**Short exercise**. Will you echo, word for word, the stretch from the line containing "Task: Tap the HDFC logo profile icon" through the line containing "Action: point(76,168)", with the pictures left out?

**Items**.
────────────────────

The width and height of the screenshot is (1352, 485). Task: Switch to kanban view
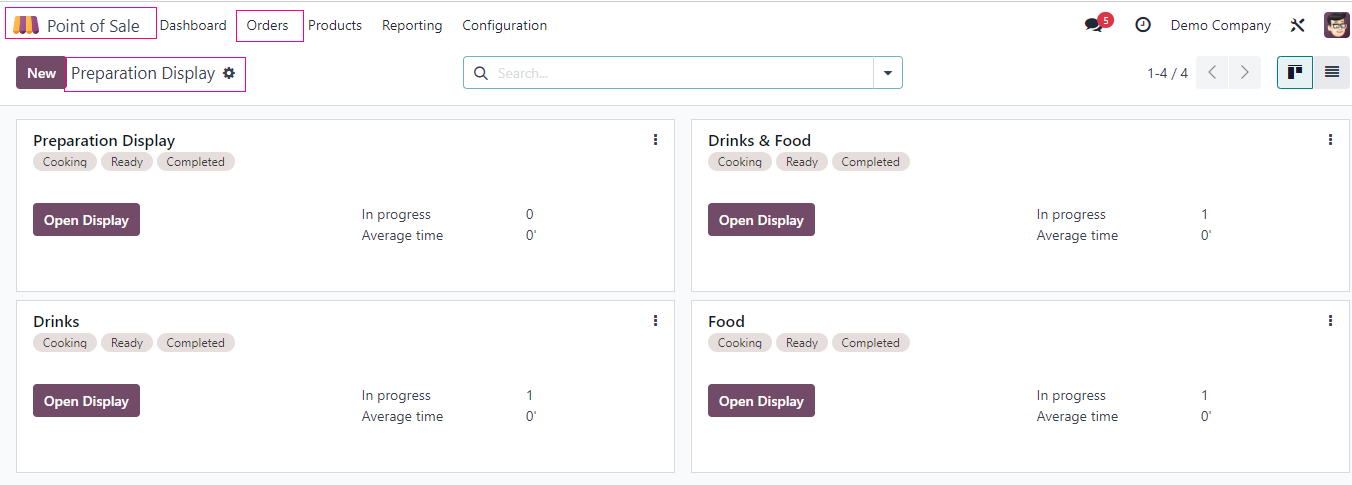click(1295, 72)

────────────────────

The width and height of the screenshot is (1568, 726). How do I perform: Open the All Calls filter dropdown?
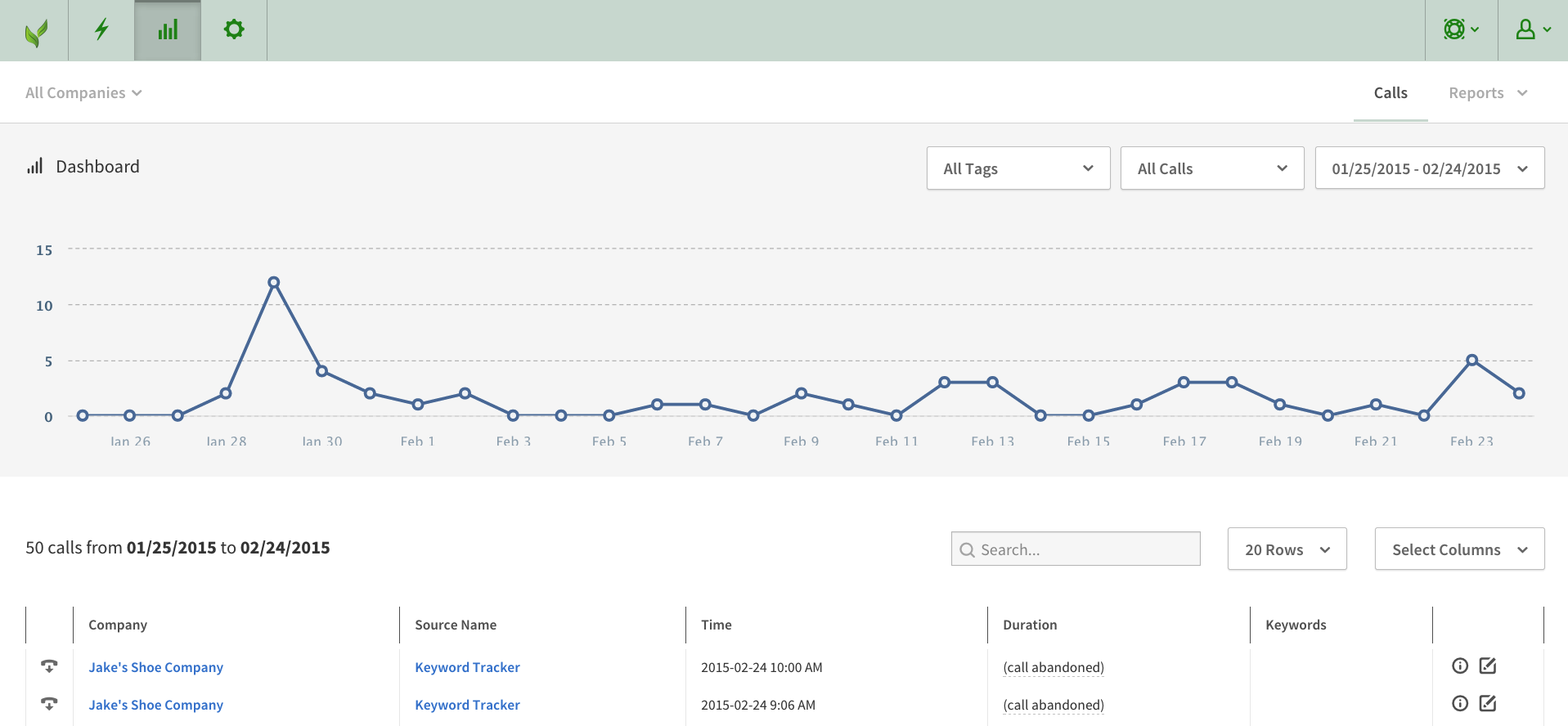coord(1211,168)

────────────────────

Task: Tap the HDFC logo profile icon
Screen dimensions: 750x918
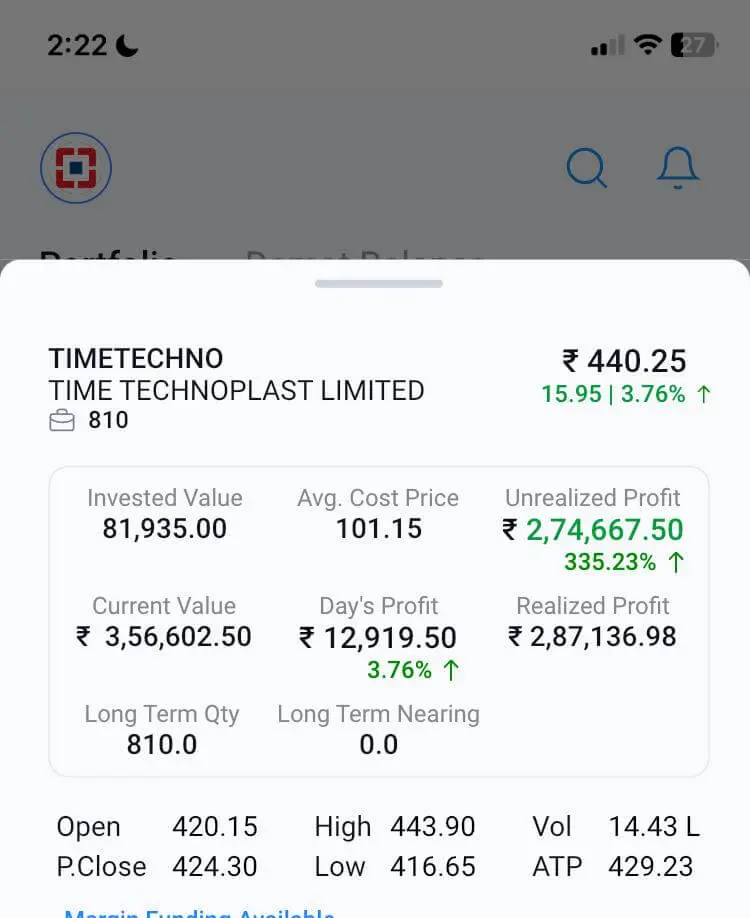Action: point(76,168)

────────────────────

**Answer to the exercise**.
Task: Tap the HDFC logo profile icon
Screen dimensions: 750x918
Action: point(76,168)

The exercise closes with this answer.